Worth trying if it fits your goal and context.
ELI5
In plain language
In brief: Muscle glycogen is the body's chief source of energy for prolonged exercse at moderately high intensity (65% to 85% of Vo2 max); glyocgen reserves therefore limit endurance… (controlled study; athletes).
The abstract suggests a positive effect on Time-trial performance under the tested conditions.

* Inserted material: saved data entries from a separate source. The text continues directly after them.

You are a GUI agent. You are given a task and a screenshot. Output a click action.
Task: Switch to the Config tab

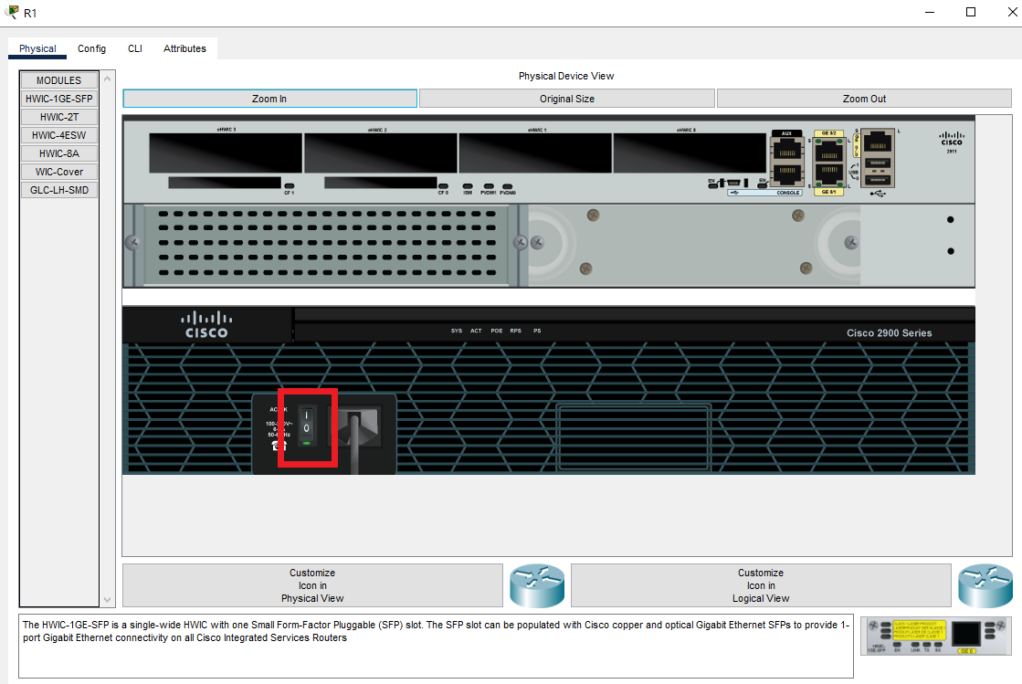pyautogui.click(x=91, y=48)
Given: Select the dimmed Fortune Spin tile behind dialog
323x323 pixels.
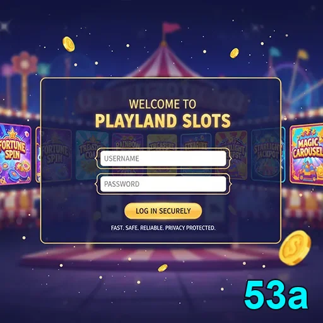Looking at the screenshot, I should point(56,155).
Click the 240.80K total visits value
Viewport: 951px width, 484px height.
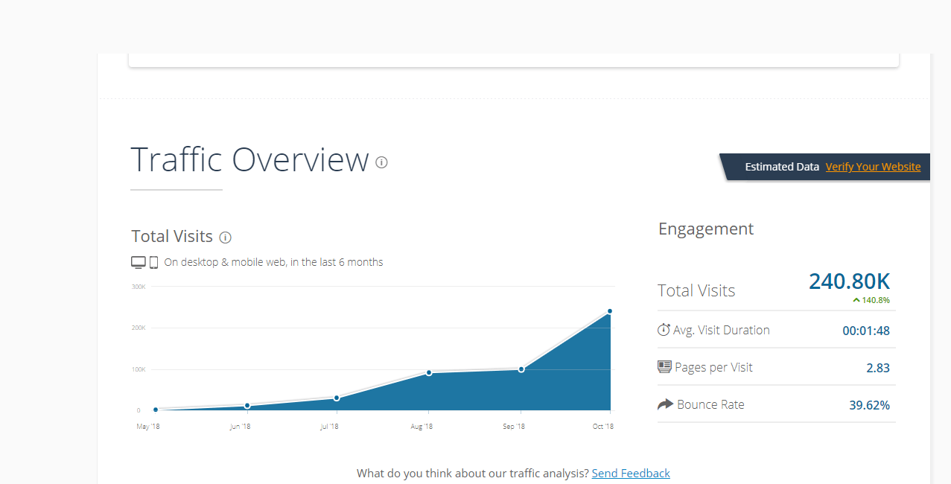(849, 281)
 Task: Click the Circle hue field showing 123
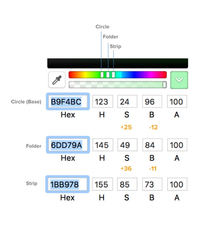point(102,102)
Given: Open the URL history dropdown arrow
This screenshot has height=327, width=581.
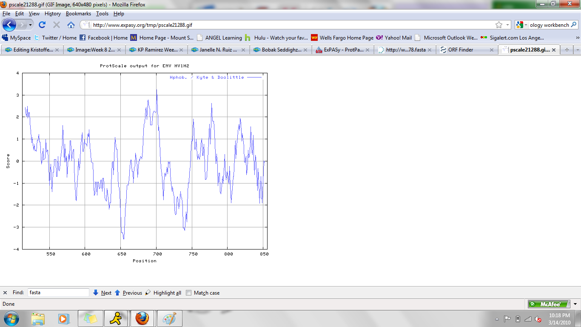Looking at the screenshot, I should (x=508, y=25).
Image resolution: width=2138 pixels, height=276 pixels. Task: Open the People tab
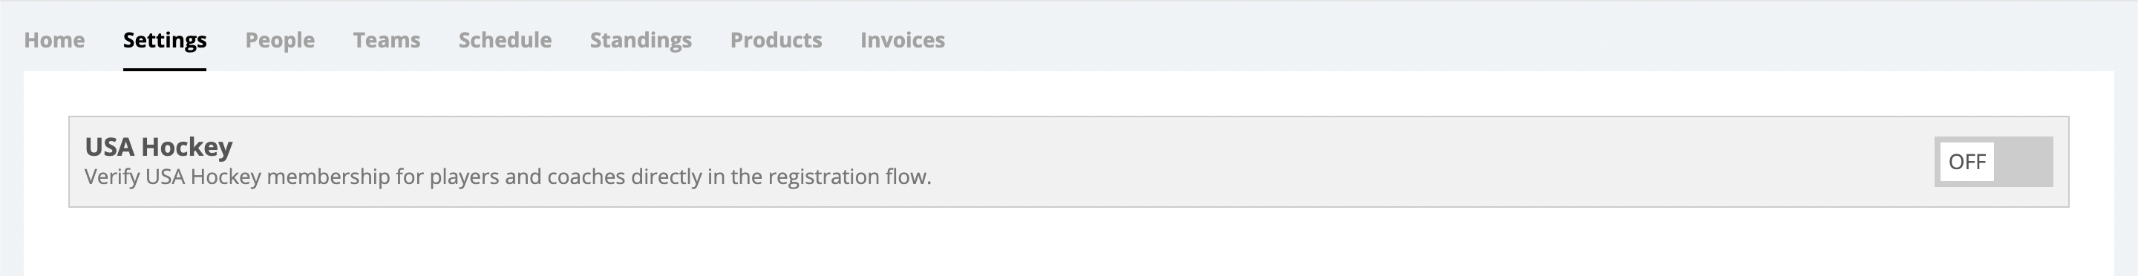coord(280,40)
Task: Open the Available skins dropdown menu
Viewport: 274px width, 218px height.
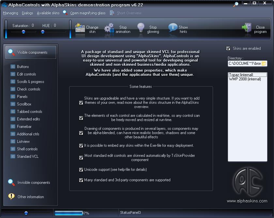Action: tap(48, 13)

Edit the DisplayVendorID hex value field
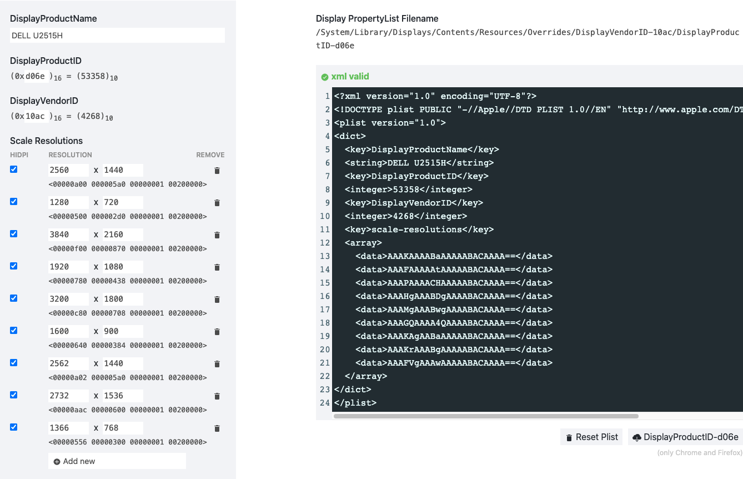pyautogui.click(x=36, y=117)
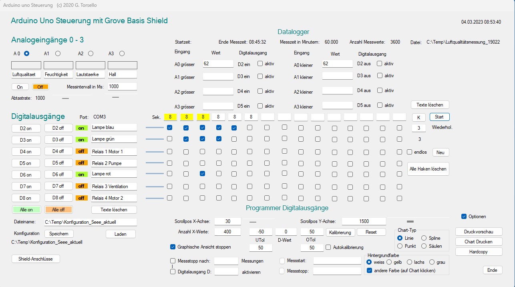Choose Spline chart type
Screen dimensions: 515x287
(x=424, y=238)
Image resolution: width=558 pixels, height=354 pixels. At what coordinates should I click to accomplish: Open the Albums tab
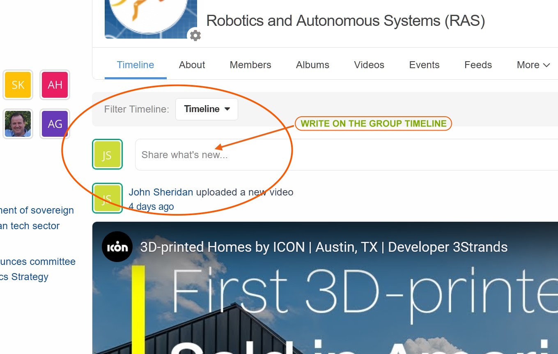312,65
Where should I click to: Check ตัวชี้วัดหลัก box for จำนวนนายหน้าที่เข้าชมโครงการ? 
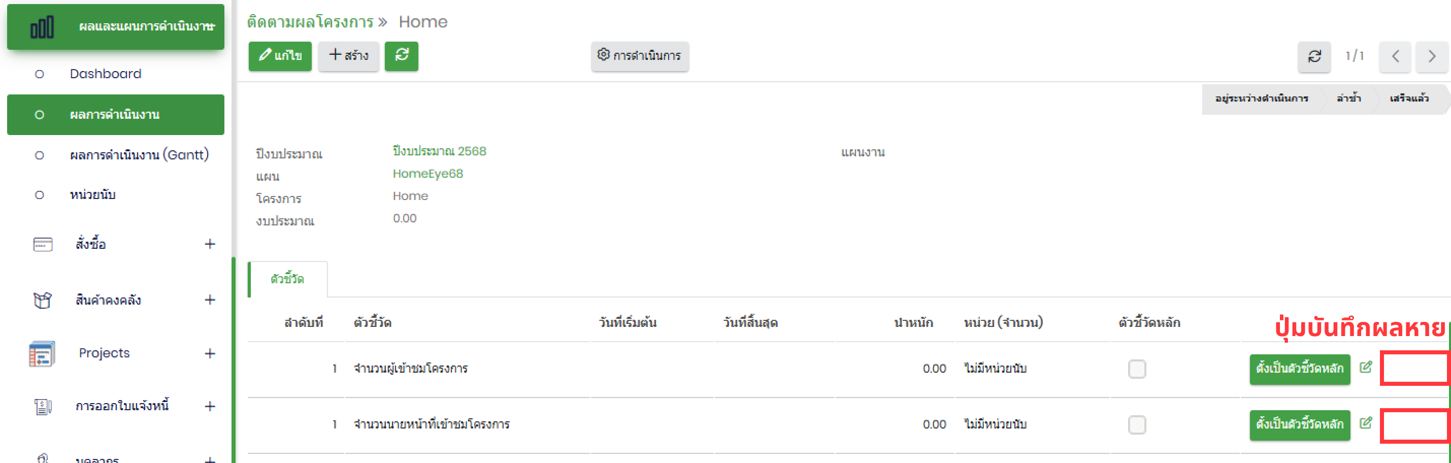(x=1137, y=425)
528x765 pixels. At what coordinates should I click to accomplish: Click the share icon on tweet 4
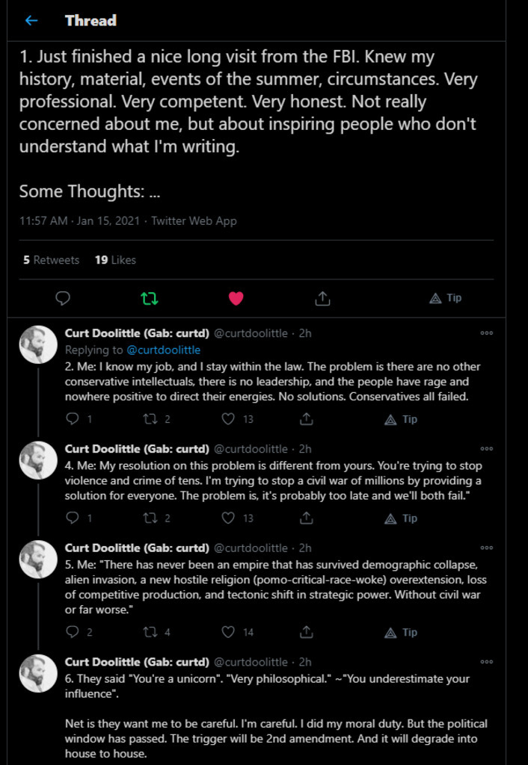click(x=307, y=518)
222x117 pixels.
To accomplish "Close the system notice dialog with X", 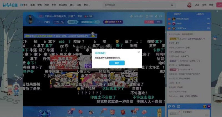I will 138,52.
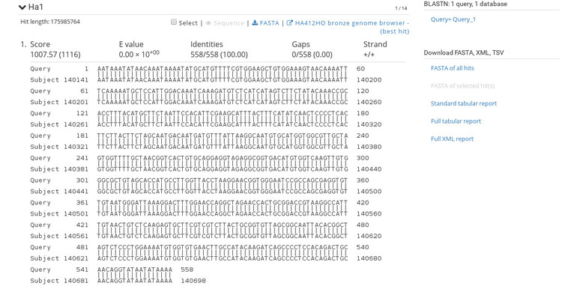This screenshot has height=286, width=562.
Task: Download the Full XML report
Action: tap(452, 139)
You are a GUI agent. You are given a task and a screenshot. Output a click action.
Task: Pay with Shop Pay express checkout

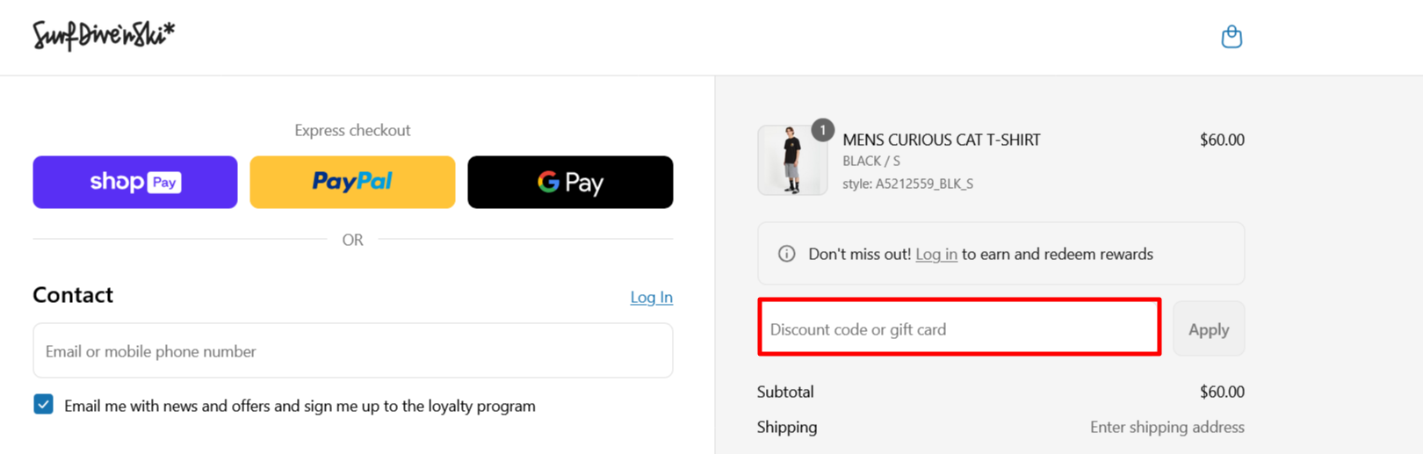tap(135, 182)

Treat this as a signal, not a guarantee; confirm methods and context in the full paper.
Takeaways
What the abstract suggests
- • Study question: In brief: Muscle glycogen is the body's chief source of energy for prolonged exercse at moderately high intensity (65% to 85% of Vo2 max); glyocgen reserves therefore limit endurance…
- • The abstract suggests a positive effect on Time-trial performance under the tested conditions.
- • Population: athletes.
- • Protocol cues: abstract may omit dose/timing; use the full paper to replicate accurately.
Protocol
Protocol (as reported)
- • Intervention/exposure: taper, tapering.
- • Dose/time/duration: abstract doesn’t include enough detail; use the full paper’s methods section.
- • Outcomes: Time-trial performance.
- • Replication note: abstracts often omit adherence and timing; confirm details before changing training or supplementation.
Fit
Who it helps, and who should skip it
Who it helps
- • Athletes similar to the study population (athletes) working on tapering.
- • Athletes who can measure Time-trial performance with a repeatable workout or time-trial effort.
Who should skip
- • If you have symptoms or conditions that make the intervention risky, get professional guidance.
- • If you’re near race day and can’t safely test, defer the experiment.
Methods
What the study actually did
- • Design: controlled study.
- • Population: athletes.
- • Outcomes measured: Time-trial performance.
- • Source: PubMed PMID 27467803 (1987) — The Physician and sportsmedicine.
Results excerpt
What the abstract reports
“Further, athletes can increase their endurance by overloading their glycogen stores.”
Note: excerpts are short; for full context, read the paper.
Limits
Limitations & bias
- • Abstract-only summaries can miss critical details (population, protocol, adherence, and context).
- • Single studies often don’t generalize to your event, history, and training load; treat results as a starting point.
- • If your context differs (elite vs recreational; cycling vs running), adjust expectations and be conservative.
- • This is performance information, not medical advice.